Once inside, with baby girl still crying, I tore off my clothing in an arachnophobic fit, searched for spiders, and ruffled my hair over and over. This made baby girl stop crying and look at me with a smile. Off to bed she went while I got cleaned up and took many a deep breath. Ah, the life of a ‘Greenie’ as they call us beginner homesteaders. Never a dull moment.

It’s fair to say that I need to start setting a timer for the chickens.

Also, I remembered to turn off the soaker hose today after church.

Building a Predator Proof Chicken Run/Coop

I never knew keeping chickens could cause so much drama. For having tiny brains, they hold a grudge and establish a pecking order that never lets up.


How are they smart enough to strategize about banishing two lovely hens from the roost, but are dumb enough to wonder too far from the house a and get snatched in broad daylight be predators?

And why do we keep buying chickens? So far, chickens have been a money pit!

Supplies necessary to keep chickens include a run, a house with a roost, store-bought wood chips for younger chickens and later, if you have a carpenter for a father, free wood shavings.

Our homemade mobile chicken run, capable of housing 4-5 hens.
Our homemade mobile chicken run, capable of housing 4-5 hens.

A 50lb bag of chicken feed is about $16. Not to mention the cost of buying the chickens.

Or how about the first chicken house we bought? I REFUSE to toss it. We spent a fortune on that darn thing and I will use it! It turned out to be rather flimsy, but we’ve reinforced and painted it and now it’s finally being used properly. I doubt we will ever pay off that house with eggs though.

Or what about the fact that we can never leave?

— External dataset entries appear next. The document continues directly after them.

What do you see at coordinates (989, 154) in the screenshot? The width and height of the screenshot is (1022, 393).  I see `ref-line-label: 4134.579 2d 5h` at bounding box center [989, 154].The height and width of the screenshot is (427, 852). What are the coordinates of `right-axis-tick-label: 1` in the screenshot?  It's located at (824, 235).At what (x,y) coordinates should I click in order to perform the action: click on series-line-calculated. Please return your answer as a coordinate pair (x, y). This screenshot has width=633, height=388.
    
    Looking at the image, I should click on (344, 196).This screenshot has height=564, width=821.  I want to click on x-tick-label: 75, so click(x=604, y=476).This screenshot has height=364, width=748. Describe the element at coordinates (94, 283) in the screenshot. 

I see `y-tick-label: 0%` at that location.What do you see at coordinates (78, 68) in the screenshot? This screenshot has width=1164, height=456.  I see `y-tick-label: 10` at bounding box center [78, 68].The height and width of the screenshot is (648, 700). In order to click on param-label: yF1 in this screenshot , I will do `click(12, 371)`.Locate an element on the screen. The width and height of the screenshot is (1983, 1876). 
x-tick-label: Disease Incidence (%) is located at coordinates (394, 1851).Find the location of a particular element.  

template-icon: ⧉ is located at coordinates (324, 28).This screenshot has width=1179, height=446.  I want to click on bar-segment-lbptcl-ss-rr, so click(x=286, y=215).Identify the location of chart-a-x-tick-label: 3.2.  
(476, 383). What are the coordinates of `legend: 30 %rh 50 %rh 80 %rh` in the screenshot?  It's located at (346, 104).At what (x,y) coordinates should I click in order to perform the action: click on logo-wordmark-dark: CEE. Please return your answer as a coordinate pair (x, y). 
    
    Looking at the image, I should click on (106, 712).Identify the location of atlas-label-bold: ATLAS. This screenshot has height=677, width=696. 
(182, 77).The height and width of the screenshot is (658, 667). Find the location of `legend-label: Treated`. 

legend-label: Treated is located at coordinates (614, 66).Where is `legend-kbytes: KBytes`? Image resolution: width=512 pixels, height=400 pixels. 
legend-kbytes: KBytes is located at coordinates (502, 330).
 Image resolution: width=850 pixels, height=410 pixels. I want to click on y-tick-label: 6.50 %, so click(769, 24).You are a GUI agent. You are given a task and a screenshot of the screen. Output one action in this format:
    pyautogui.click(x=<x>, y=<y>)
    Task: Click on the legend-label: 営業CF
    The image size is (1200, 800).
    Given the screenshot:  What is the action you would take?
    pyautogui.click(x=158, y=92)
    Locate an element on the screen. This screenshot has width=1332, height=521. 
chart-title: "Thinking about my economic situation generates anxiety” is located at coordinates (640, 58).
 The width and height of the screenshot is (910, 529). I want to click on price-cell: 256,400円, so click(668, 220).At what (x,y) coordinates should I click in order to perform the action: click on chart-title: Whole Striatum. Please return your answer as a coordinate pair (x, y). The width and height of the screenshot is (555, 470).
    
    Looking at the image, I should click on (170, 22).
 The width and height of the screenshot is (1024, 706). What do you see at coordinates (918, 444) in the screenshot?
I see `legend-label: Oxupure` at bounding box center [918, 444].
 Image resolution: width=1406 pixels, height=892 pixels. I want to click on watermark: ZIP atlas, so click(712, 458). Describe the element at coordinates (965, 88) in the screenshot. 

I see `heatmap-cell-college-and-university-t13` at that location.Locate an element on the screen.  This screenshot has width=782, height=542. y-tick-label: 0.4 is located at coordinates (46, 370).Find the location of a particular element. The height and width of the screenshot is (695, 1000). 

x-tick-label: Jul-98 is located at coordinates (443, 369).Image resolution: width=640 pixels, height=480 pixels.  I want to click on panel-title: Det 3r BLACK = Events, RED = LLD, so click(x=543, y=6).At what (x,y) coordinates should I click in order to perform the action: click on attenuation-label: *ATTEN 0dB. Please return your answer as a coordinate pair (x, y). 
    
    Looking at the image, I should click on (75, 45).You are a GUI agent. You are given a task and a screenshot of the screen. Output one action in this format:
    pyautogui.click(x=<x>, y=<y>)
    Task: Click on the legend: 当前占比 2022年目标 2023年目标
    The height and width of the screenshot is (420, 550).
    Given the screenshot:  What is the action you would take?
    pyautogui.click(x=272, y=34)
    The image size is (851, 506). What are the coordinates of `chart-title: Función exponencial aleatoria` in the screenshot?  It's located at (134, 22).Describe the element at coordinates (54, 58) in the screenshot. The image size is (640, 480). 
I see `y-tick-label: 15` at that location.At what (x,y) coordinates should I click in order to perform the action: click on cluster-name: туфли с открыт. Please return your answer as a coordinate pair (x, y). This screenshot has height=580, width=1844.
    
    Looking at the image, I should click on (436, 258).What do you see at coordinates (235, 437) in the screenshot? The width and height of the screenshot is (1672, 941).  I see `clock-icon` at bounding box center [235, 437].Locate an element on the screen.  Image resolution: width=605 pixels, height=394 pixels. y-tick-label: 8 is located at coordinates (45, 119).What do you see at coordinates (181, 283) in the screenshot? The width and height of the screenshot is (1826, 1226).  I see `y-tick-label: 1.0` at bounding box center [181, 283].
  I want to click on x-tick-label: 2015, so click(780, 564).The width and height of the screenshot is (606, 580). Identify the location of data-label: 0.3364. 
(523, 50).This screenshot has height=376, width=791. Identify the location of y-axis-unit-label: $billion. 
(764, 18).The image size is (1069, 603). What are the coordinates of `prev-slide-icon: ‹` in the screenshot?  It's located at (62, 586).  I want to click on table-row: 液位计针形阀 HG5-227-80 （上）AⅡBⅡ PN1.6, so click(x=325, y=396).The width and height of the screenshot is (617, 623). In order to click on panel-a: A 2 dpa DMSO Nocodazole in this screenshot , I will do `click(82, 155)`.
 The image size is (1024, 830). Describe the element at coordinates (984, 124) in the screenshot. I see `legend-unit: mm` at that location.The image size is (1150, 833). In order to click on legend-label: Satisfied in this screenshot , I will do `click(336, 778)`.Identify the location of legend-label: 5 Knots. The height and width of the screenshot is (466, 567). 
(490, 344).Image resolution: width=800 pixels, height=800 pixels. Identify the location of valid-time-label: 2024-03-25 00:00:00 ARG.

These birds have to be let out during the day and put in at night! If you leave too many chickens in a small run, they turn cannibalistic on one another. They get the taste of blood and it’s all over.

We bought 10 more chickens this year and hoped that we’d keep them all alive and well.

Not happening so far. We lost one gorgeous 2 month old to a raccoon. Why these raccoons end up cute heroes in movies and stories, I’ll never know. In real life they are vile, vicious blood thirsty wild animals. It was a very ugly death for the chick.

We poured our extra money this Spring into what we call our backyard paradise. This includes a huge veggie garden and what my husband is calling “The Chicken Fortress.”


The fortress is a 4 X 8 run. It will have a roof, siding, and entrance into the chicken house, which I can access without going into the run.

He put a door on the run so we can get in and out easily to refresh water and hay(which is free).

The posts were put in with concrete, and he is going to bury chicken wire along the outside of the run. This method is easier than digging a trench and burying wire, but just as effective (or so we’ve heard) at keeping predators out.


You just lay the wire on the ground, going about 36 inches from the run, then cover all of it with dirt.

Final touches on chick moving day.
Final touches on chick moving day.

The raccoon or whatever will try to dig right next to the run and discover the wire. The idea is that it may try to go a few inches out and hit wire again, then giving up the attempt all together.


Today we put up some siding as the raccoon was able to reach in and get the one poor chicky. Now we keep inspecting for weak spots in the fortress.

The reinforced house with the chicken fortress run. No siding shown here. But it is done now!

Once the gate to the fortress is opened, the chickens will have access to a 14′ X 14′ run. This is adequate space for up to 12-14 chickens to run around and get sunshine without wanting to hurt each other.


Our plan is to keep 2-4 chickens in our mobile run and allow them to roam the yard eating bugs. If we decide to let them all out, we can say adios to grass and every bit of flower beds.


We are down now to 11 chickens. May you live on Chickens! Be smart and go into your house at night. Lay many eggs and be happy.

Our grown hens that run around the yard eating bugs. They are fat and happy.